(Word and item position data)

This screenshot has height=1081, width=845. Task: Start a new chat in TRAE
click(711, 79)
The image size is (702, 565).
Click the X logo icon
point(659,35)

> _Set problem_:
Rescale the records by multiplying every coordinate in the answers by 0.5 and rounding to whole numbers, with halves rounded up. Write out all the lines again, requests included, and leave every other number as it is.

> _Task output_:
This screenshot has height=1081, width=845. Task: Start a new chat in TRAE
click(356, 40)
The image size is (702, 565).
Click the X logo icon
point(330,18)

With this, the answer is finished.